Please copy out the lines below, everything from the line containing "Where should I click to: Select" down to the line containing "Action: 339,72", keeping each one unchanged and including both ends.
______
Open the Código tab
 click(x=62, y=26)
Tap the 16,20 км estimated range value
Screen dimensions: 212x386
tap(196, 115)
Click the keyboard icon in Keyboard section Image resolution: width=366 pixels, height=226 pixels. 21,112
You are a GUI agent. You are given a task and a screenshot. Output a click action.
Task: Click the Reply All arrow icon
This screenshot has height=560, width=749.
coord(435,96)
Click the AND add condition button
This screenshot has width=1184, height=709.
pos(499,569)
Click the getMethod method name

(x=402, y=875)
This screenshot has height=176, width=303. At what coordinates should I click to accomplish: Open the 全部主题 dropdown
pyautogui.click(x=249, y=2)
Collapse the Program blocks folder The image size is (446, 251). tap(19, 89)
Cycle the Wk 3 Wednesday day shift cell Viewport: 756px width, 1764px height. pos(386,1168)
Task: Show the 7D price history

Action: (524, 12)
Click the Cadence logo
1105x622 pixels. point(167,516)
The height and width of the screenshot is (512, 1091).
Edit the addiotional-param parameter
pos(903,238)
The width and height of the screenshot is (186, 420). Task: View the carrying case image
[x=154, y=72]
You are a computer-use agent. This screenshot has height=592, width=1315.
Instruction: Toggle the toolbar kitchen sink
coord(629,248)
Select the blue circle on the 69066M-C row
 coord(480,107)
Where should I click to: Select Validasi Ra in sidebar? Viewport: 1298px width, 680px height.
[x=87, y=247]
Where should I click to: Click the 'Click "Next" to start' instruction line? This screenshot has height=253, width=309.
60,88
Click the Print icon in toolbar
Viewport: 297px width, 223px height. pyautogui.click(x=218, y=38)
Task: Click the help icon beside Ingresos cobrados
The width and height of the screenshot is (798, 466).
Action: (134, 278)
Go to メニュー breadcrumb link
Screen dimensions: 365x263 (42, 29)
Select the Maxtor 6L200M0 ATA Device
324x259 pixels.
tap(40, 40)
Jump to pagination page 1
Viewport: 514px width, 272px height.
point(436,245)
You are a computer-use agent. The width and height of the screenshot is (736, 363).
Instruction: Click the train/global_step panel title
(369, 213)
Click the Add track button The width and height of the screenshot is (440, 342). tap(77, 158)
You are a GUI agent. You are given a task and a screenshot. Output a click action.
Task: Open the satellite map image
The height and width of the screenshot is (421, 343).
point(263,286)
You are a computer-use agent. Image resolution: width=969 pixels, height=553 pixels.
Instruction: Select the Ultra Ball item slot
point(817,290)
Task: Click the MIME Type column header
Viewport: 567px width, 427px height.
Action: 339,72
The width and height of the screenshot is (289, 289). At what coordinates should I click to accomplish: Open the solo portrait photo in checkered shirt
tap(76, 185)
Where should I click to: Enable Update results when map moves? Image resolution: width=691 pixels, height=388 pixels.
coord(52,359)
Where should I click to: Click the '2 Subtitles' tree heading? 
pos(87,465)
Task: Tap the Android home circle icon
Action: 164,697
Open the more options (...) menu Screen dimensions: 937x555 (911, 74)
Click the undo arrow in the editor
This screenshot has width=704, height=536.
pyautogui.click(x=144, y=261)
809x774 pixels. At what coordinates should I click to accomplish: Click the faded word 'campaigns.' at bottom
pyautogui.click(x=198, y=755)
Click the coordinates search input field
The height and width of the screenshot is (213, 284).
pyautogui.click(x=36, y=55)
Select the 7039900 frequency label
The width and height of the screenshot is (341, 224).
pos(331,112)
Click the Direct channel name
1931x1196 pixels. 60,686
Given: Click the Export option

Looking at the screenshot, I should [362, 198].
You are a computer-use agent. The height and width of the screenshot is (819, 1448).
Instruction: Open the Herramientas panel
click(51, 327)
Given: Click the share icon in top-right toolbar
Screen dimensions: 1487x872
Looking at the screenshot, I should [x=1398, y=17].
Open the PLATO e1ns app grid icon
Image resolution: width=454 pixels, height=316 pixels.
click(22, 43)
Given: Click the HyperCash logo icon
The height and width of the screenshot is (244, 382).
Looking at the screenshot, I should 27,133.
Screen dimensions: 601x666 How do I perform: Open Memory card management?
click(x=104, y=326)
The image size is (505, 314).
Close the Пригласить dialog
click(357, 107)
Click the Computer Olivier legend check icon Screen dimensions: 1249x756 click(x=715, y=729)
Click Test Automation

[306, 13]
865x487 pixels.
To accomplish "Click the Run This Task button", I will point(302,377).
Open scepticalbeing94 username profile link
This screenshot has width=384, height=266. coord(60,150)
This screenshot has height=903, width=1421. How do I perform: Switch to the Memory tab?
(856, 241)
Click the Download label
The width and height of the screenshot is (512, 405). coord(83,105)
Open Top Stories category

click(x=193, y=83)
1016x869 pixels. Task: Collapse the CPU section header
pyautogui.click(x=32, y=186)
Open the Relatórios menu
______
Exercise output
Where should I click to: Select Validasi Ra in sidebar? Viewport: 1298px width, 680px height.
[x=87, y=247]
Where should I click to: Click the 'Click "Next" to start' instruction line? This screenshot has height=253, width=309.
60,88
Click the Print icon in toolbar
Viewport: 297px width, 223px height. pyautogui.click(x=218, y=38)
Task: Click the help icon beside Ingresos cobrados
The width and height of the screenshot is (798, 466).
Action: (134, 278)
Go to メニュー breadcrumb link
Screen dimensions: 365x263 (42, 29)
Select the Maxtor 6L200M0 ATA Device
324x259 pixels.
tap(40, 40)
Jump to pagination page 1
Viewport: 514px width, 272px height.
point(436,245)
You are a computer-use agent. The width and height of the screenshot is (736, 363).
Instruction: Click the train/global_step panel title
(369, 213)
Click the Add track button The width and height of the screenshot is (440, 342). tap(77, 158)
You are a GUI agent. You are given a task and a screenshot. Output a click action.
Task: Open the satellite map image
The height and width of the screenshot is (421, 343).
point(263,286)
You are a computer-use agent. Image resolution: width=969 pixels, height=553 pixels.
Instruction: Select the Ultra Ball item slot
point(817,290)
Task: Click the MIME Type column header
Viewport: 567px width, 427px height.
Action: 339,72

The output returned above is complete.